Anonymous wrote:20 minutes or a half hour of drinking a cup of tea together, I could understand. FOUR HOURS???? Are you kidding me? I don't get four hours alone with my husband unless we are sleeping. They are not dating.
Anonymous wrote:I say my MIL is crazy because she doesn't allow my child anywhere but the kitchen and backyard. I think that's insane sorry. Her home has nice things but isn't a museum and I would watch my child like a hawk in her home but she doesn't care- kitchen and back yard only. Thanksgiving dinner is at a restaurant so children don't cause too much commotion in her huge home.
DH has to work the hours he works to take care of our family financially. I'm in the process of finding a new job but trust me he'd rather be with his family than work. He hates his required hours but for now it's his job. We live modestly in a tiny apt. Hence why this is pretty much the only trip we can afford every year. And for this to be our one trip this year I'd prefer if she spent time with all of us not just my husband.
Anonymous wrote:Anonymous wrote:OP here... my MIL is crazy and my husband absolutely won't stand up to her.

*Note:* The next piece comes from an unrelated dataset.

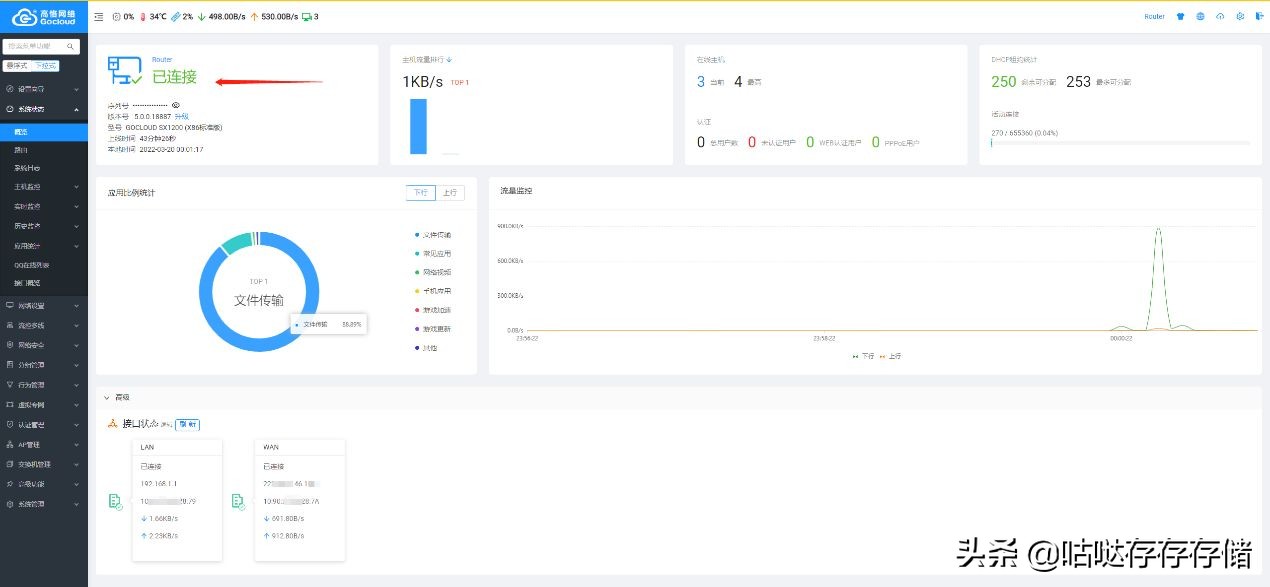
Task: Collapse the 高级 section chevron
Action: [x=107, y=397]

I feel excluded and sad for my child. When I plan outings for the family when she visits she always changes the plans so it's just her and my husband and me and my son excluded. My mother doesn't do this with my siblings and their spouses. I don't know the area well where she lives and it's totally suburban and nothing within walking distance and she insists my son drive in case they won't to go somewhere because god forbid he should drive her car. She makes no effort to spend time w me or my son. I'm dreading thanksgiving and her alone time while I take my son on a walk around suburbia for 4 hours. She is selfish and I'm glad others think this is strange too. My husband for some odd reason is utterly terrified of his mother and would never disobey her. She would DIE if he showed up w our child as our son is relegated to the kitchen only of her house and backyard not the front.

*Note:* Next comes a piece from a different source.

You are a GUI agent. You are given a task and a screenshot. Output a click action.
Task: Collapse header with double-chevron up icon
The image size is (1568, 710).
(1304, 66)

You might have given us this context to start with!
In your particular case, it sounds like you and DS should stop visiting MIL. DH can go solo a couple times a year. You need to pull way, way back.
And possibly get DH ago marriage counseling if he can't "see" how crazy his mom is.

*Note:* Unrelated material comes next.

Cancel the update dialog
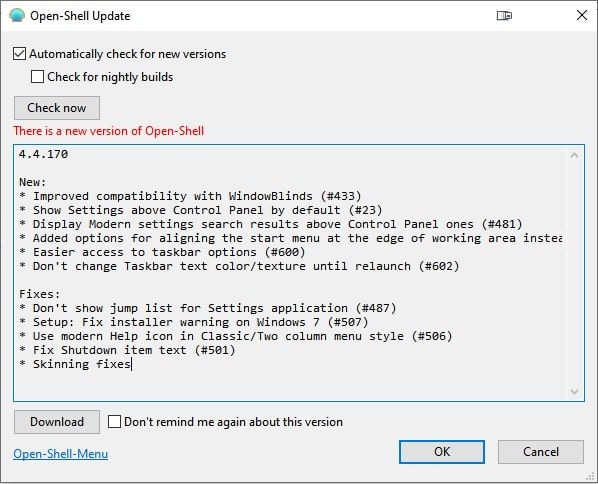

Anonymous wrote:Anonymous wrote:OP here... my MIL is crazy and my husband absolutely won't stand up to her. I feel excluded and sad for my child. When I plan outings for the family when she visits she always changes the plans so it's just her and my husband and me and my son excluded. My mother doesn't do this with my siblings and their spouses. I don't know the area well where she lives and it's totally suburban and nothing within walking distance and she insists my son drive in case they won't to go somewhere because god forbid he should drive her car. She makes no effort to spend time w me or my son. I'm dreading thanksgiving and her alone time while I take my son on a walk around suburbia for 4 hours. She is selfish and I'm glad others think this is strange too. My husband for some odd reason is utterly terrified of his mother and would never disobey her. She would DIE if he showed up w our child as our son is relegated to the kitchen only of her house and backyard not the front.
You might have given us this context to start with!
In your particular case, it sounds like you and DS should stop visiting MIL. DH can go solo a couple times a year. You need to pull way, way back.
And possibly get DH ago marriage counseling if he can't "see" how crazy his mom is.
Anonymous wrote:OP here... my MIL is crazy and my husband absolutely won't stand up to her. I feel excluded and sad for my child. When I plan outings for the family when she visits she always changes the plans so it's just her and my husband and me and my son excluded. My mother doesn't do this with my siblings and their spouses. I don't know the area well where she lives and it's totally suburban and nothing within walking distance and she insists my son drive in case they won't to go somewhere because god forbid he should drive her car. She makes no effort to spend time w me or my son. I'm dreading thanksgiving and her alone time while I take my son on a walk around suburbia for 4 hours. She is selfish and I'm glad others think this is strange too. My husband for some odd reason is utterly terrified of his mother and would never disobey her. She would DIE if he showed up w our child as our son is relegated to the kitchen only of her house and backyard not the front.
Anonymous wrote:If MIL wanted to spend 4 hours alone with her grown daughter that would probably not be an issue at all. They would have a "girls' day out" - get their nails done, do some shopping, have lunch. And everyone on DCUM would be up for that.
But a MIL wanting to spend some alone time with the son that she loved and raised is somehow viewed as a lack of respect to the DIL.
Come one. Let mom spend some alone time with her son.